On Sunday the 5th of May 2009, some of my old (with a licence now), present and future students gathered at a Golf Course near Croydon to learn how to change a wheel. It was a wheel change with a difference as we were off road and on a hill.

in those circumstances ordinary car jack won't do, so I'm using,,,

...an AirBag. No jacking points, any terrain, nothing too strenuous, even a blond woman can do it lol.

The bag is being inflated by air compressor connected to the battery with the engine running to prevent the battery from being drained.

 The two near side wheels are being supported by metal wedges. As the car lifts up, with the engine running, the only thing  that is stopping it from running away down into hole number one is the handbrake, working on the back wheels. If not for the wedges, with one wheel in the air, I would probably have to chase the car down the hole number one too, to the amusement of the very "rushed" Sunday morning golfers.

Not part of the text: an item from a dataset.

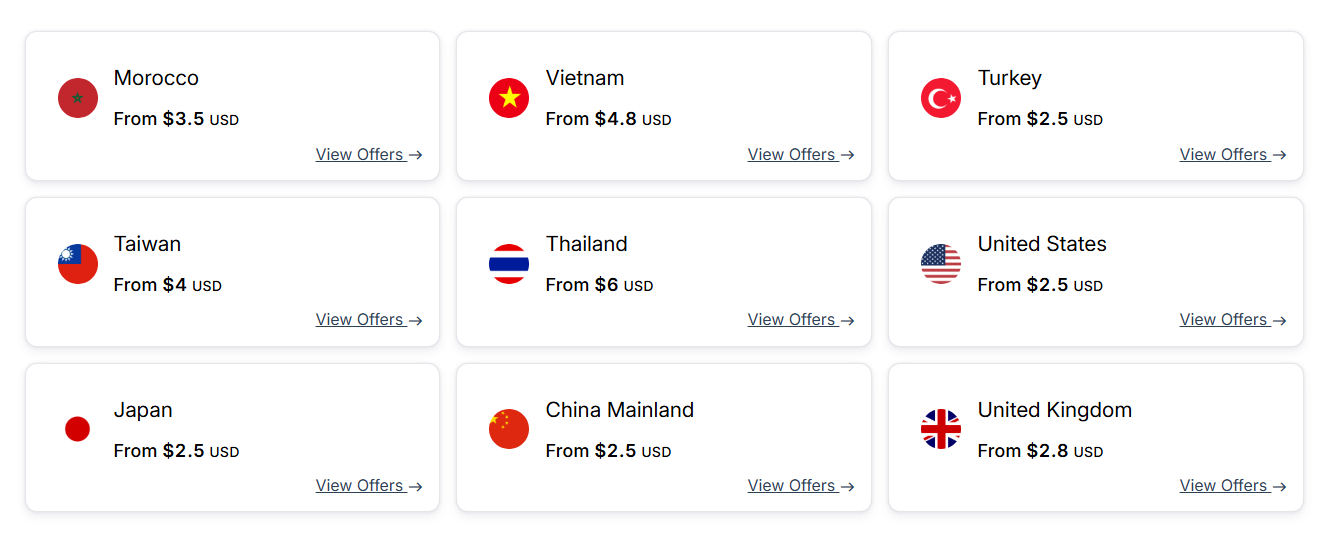Open View Offers for Japan
Screen dimensions: 1332x539
pyautogui.click(x=369, y=485)
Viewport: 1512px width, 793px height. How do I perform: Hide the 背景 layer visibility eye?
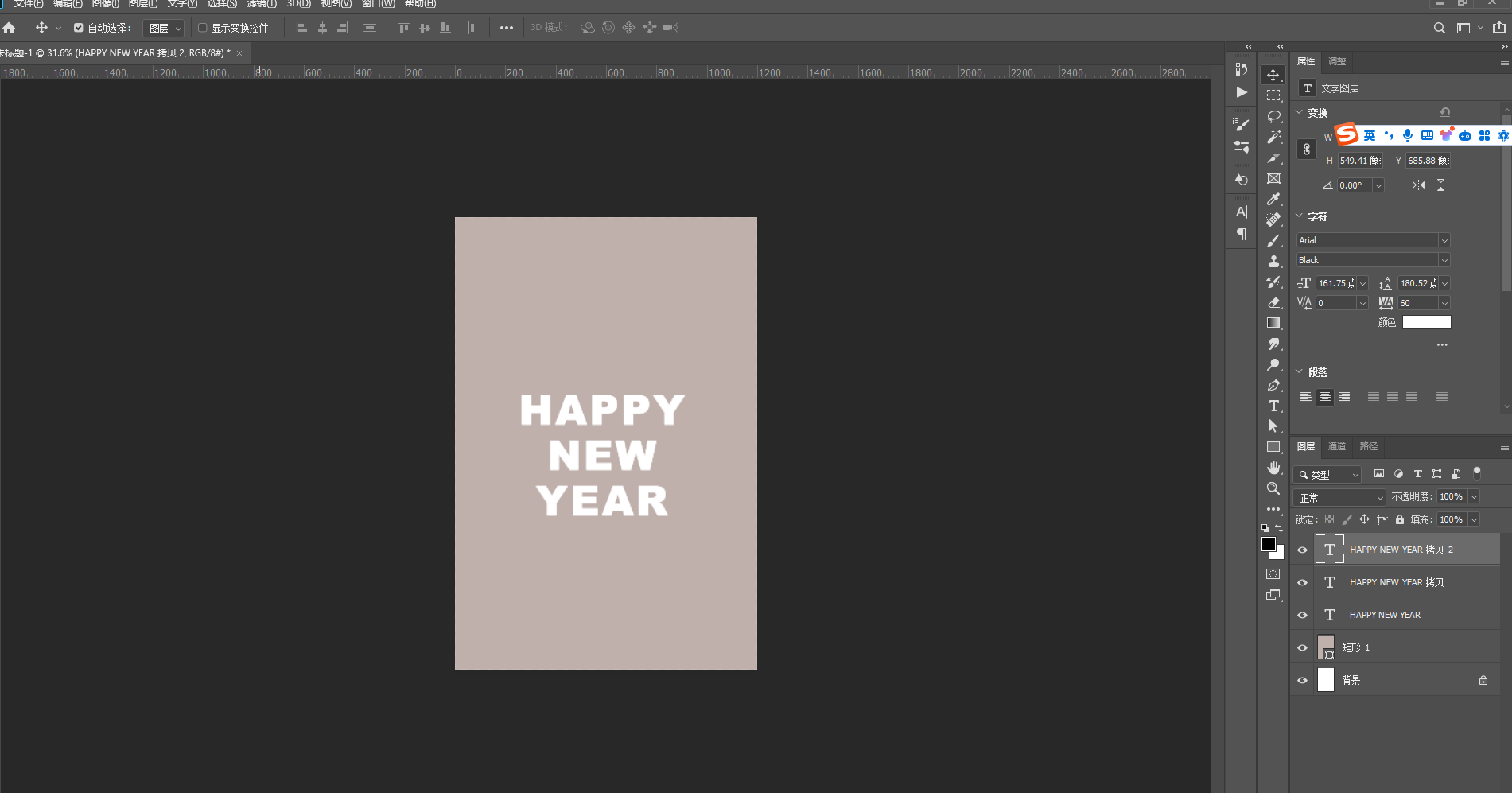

The only consolation for them was the eight women crashing on their grass, because THE car stayed firmly in its place.

 

Before the wheel is off the ground, the nuts have to be undone a little. Knowing Vauxhalls "quality handbrake" it would not hold the wheel firm.

The spare tyre in an instructors car should always be identical to the other 4, otherwise the examiner will not take the car out on a test, if the tyre had to be changed for whatever reason.

The lesson's almost done, off to the pub for lunch next...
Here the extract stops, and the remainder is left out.